Bud Powell fut à la fin des années quarante l'un des principaux créateurs du be-bop avec Dizzy Gillespie et Charlie Parker. Pianiste à la technique ébouriffante, il dévoile dans son jeu une intensité, une ferveur et une inventivité qui le classeront au panthéon de l’art pianistique. Ces sessions en trio (il y est accompagné par Curly Russell et Max Roach ou George Duvivier et Art Taylor), gravées pour Blue Note durant une période de répit, avant que la drogue, les tourments et les hôpitaux psychiatriques altèrent et interrompent définitivement une œuvre d’exception, touchent à l’évidence. Vitesse et précision, lignes dures et sinueuses, un langage intense et abstrait : on le voit, toujours au bord de la rupture, tenter sans fin de faire reculer ses propres limites. Bud a tant de choses à dire, qu’il semble ne jamais vouloir s'arrêter. Comment ne pas être touché par une telle personnalité, totalement habitée par l’incandescence de son chant intérieur?

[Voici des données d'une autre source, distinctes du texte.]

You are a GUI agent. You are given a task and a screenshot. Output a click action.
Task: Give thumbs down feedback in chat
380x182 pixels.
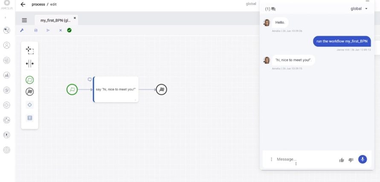click(351, 160)
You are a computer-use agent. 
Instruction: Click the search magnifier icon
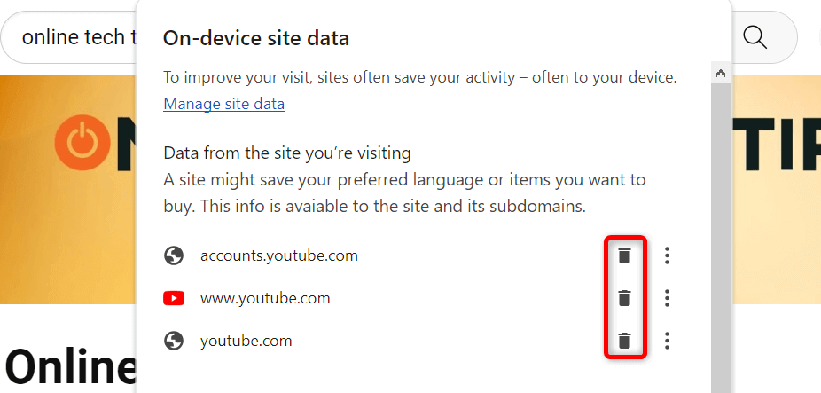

Nat King Cole eut deux carrières même s’il n’y eut pas, à proprement parler, de scission radicale entre ces deux époques. Celle d’un authentique pianiste d’exception, dont l’influence se fit sentir sur plusieurs générations, et celle du chanteur de charme, crooner dandy qui, dès le début des années cinquante - grâce à des tubes comme "Mona Lisa" ou « Unforgettable » - envahit les hit parades et les shows télévisés. Révolutionnaire suave et discret, il a eu l'idée de monter un trio piano-guitare-contrebasse, forme novatrice parmi les plus créatives et inspirées du moment, qui devait faire école. Cet album de 1956 enregistré en pleine gloire est la cinglante réponse du King à tous ceux qui crurent pouvoir remettre en cause sa légitimité de jazzman.
Retrouvant son élégant et inventif piano, il reprend quelques-uns des grands thèmes qui l'ont fait connaître, sa voix sensuelle ne servant ici que le swing. Sur chaque titre le trio, exceptionnel de cohésion et de souplesse, est complété par un invité : Lee Young à la batterie, Jack Costanzo aux bongos, Harry "Sweets" Edison à la trompette…
Un bijou de musicalité et de swing de l'un de ces quelques jazzmen qui ont eu l’élégance de ne pas tout à fait laisser le jazz dans l'état où ils l'avaient trouvé.